_Source extract:_

'The Fire Made Us Fearless': New York Middle Church's Material Resurrection - Word&Way

‘The Fire Made Us Fearless’: New York Middle Church’s Material Resurrection

NEW YORK (RNS) — As she approached the pulpit on Easter Sunday (April 20), the Rev. Jacqueline J. Lewis, the senior minister of Middle Collegiate Church, couldn’t hold back her tears. It was the first time the congregation had gathered in a building it could call its own since a December 2020 fire destroyed the historic church’s 128-year-old home.

“I’m so glad you’re here, in this incredible moment, on this incredible historic day, when we come back home,” Lewis told the congregation dressed in their Easter finery.

The Middle Collegiate Church choir performs on Easter Sunday, the congregation’s first service at 50 E. Seventh Street, April 20, 2025, in New York. (Photo courtesy of Middle Collegiate Church)

_Records provided:_
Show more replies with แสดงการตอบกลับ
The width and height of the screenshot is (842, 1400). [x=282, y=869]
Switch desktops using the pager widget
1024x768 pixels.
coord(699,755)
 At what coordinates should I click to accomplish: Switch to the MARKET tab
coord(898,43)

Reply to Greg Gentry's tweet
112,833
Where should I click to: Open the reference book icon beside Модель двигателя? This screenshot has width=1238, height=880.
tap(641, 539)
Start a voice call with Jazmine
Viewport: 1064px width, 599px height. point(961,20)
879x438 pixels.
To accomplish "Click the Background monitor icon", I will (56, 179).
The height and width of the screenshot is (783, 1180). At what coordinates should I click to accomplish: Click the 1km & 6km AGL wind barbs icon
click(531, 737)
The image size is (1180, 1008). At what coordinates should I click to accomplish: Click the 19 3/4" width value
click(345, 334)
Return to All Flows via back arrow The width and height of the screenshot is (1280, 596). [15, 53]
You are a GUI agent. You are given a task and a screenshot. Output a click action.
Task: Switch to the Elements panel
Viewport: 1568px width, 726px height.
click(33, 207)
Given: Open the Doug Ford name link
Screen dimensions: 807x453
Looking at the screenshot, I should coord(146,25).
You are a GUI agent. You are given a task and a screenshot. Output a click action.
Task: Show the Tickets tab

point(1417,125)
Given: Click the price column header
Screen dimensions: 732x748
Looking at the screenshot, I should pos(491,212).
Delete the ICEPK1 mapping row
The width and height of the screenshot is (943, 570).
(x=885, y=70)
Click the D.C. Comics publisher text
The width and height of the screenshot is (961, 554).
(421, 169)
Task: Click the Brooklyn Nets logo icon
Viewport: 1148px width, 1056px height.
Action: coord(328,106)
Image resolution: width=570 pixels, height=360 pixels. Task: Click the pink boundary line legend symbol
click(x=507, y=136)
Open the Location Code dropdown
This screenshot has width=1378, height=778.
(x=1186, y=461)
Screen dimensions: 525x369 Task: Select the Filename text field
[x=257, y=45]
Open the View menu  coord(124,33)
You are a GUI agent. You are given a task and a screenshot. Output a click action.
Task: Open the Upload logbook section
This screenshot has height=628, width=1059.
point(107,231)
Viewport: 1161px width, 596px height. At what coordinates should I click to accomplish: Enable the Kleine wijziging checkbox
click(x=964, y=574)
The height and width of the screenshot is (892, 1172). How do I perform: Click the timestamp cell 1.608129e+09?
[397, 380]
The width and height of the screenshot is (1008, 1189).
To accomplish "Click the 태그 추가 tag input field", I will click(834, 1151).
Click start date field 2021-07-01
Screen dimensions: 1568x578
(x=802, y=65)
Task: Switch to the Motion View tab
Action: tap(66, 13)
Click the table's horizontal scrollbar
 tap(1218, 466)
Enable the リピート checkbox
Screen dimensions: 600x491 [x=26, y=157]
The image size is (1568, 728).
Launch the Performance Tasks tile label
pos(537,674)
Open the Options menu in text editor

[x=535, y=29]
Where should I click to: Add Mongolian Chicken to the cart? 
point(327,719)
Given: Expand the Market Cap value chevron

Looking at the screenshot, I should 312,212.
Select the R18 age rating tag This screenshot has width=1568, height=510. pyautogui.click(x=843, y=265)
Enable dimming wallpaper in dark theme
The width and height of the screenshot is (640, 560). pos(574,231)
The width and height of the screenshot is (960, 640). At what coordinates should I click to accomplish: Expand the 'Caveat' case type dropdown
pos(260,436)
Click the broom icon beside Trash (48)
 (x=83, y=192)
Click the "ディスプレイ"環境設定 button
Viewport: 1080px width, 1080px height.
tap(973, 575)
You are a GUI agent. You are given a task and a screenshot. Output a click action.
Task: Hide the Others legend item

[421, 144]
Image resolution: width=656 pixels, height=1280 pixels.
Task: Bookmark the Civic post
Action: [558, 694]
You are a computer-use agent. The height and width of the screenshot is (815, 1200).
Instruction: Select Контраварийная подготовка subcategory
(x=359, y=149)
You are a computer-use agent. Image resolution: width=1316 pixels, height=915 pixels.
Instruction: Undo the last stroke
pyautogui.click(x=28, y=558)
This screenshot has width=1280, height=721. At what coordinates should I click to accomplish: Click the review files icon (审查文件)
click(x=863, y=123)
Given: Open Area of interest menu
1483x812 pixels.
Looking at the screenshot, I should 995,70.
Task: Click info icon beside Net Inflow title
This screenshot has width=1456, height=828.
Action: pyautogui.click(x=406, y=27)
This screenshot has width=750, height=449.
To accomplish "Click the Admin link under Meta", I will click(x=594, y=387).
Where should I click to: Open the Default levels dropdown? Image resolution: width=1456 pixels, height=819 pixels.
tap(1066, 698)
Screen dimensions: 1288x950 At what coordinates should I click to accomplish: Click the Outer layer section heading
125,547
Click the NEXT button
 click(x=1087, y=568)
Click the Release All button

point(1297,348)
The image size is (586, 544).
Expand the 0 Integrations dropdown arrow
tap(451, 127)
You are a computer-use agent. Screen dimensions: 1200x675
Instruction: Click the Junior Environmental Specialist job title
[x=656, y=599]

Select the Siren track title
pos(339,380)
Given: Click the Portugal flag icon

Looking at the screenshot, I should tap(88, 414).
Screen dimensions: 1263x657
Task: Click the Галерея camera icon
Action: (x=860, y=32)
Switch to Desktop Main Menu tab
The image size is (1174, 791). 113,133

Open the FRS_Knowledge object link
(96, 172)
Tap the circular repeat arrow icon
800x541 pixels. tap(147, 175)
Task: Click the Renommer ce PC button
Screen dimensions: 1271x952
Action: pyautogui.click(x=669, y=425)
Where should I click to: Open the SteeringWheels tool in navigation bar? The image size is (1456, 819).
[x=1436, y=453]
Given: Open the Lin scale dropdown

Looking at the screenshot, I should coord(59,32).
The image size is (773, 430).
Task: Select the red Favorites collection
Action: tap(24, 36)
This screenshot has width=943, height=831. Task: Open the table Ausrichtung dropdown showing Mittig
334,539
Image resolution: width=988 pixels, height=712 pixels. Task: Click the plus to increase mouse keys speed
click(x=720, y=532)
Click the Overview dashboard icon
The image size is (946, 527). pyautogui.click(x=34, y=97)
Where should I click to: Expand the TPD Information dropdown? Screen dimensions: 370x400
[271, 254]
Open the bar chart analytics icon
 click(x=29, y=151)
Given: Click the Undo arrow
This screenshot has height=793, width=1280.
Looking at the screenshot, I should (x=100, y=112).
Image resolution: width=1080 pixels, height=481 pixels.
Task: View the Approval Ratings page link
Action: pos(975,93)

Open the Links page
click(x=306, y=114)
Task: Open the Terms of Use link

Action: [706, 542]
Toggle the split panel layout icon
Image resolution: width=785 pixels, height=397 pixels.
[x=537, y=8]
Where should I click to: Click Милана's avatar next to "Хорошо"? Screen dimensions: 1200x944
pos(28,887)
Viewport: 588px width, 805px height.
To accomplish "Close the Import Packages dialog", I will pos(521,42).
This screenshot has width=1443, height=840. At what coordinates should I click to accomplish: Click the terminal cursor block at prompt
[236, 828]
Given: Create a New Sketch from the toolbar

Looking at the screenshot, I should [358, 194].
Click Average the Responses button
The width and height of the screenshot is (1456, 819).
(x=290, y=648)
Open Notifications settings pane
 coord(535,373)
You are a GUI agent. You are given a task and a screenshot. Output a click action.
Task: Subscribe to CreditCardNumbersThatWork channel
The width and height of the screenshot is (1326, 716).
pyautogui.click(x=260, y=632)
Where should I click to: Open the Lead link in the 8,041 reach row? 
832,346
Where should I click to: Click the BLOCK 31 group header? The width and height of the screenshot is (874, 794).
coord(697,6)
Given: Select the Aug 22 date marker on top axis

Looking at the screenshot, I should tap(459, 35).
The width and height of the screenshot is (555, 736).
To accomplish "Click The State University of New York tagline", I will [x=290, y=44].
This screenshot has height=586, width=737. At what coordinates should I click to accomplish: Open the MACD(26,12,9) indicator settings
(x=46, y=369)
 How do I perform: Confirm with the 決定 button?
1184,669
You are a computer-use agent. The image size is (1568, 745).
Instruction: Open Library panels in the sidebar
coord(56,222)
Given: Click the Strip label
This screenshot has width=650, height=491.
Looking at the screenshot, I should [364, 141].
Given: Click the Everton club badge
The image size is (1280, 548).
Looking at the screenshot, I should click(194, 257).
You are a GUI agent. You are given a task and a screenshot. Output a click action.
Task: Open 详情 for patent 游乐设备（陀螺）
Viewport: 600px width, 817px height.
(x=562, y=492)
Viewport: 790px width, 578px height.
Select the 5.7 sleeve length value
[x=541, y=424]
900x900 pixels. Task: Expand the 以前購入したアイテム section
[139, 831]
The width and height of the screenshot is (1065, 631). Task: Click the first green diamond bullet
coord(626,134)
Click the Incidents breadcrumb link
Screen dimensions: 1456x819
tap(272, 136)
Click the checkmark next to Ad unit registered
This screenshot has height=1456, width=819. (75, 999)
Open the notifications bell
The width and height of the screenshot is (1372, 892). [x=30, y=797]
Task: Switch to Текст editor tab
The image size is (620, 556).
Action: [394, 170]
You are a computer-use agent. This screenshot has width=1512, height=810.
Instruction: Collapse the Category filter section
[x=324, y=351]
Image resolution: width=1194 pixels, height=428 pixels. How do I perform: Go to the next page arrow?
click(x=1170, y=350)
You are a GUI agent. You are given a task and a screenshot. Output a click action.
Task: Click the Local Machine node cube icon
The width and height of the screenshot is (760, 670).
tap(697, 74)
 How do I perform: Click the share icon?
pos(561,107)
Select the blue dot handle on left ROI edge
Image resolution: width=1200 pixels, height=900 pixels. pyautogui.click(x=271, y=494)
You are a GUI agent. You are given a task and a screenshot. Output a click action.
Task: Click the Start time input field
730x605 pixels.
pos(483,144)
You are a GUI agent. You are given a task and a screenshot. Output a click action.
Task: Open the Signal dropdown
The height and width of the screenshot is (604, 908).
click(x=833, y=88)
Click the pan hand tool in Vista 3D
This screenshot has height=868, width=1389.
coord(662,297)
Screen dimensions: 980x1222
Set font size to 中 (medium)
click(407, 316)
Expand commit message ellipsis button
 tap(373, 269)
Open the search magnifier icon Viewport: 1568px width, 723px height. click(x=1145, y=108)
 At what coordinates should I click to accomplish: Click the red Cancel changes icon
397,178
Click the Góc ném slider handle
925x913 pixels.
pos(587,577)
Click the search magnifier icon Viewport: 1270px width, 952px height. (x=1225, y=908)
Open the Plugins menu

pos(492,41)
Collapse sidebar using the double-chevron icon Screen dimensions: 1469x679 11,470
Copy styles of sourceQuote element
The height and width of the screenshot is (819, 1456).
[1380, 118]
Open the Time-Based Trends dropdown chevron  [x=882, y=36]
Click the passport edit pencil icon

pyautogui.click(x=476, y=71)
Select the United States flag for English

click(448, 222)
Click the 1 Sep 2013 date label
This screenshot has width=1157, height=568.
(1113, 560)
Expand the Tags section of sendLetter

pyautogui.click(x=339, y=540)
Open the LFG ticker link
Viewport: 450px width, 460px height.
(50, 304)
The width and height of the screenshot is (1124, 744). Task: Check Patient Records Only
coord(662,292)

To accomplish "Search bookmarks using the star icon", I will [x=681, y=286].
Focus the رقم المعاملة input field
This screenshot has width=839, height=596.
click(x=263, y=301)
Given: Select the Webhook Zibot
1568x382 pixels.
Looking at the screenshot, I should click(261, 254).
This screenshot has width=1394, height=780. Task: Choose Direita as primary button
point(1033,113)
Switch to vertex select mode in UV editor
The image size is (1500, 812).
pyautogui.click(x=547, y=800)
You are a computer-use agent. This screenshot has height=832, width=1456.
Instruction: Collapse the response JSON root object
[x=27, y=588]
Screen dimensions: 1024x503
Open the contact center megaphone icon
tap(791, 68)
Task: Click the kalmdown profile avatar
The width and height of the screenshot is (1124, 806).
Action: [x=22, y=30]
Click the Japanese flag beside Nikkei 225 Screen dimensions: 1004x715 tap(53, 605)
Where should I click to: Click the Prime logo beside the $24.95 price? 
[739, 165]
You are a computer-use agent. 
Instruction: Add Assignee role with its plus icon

_Problems:_
a. According to the Middle Collegiate Church article, when did the fire that destroyed the church's 128-year-old home occur?
b. Duplicate the Middle Collegiate Church article from "The Middle Collegiate" up to and including "Middle Collegiate Church)".

_Full answers:_
a. December 2020

b.
The Middle Collegiate Church choir performs on Easter Sunday, the congregation’s first service at 50 E. Seventh Street, April 20, 2025, in New York. (Photo courtesy of Middle Collegiate Church)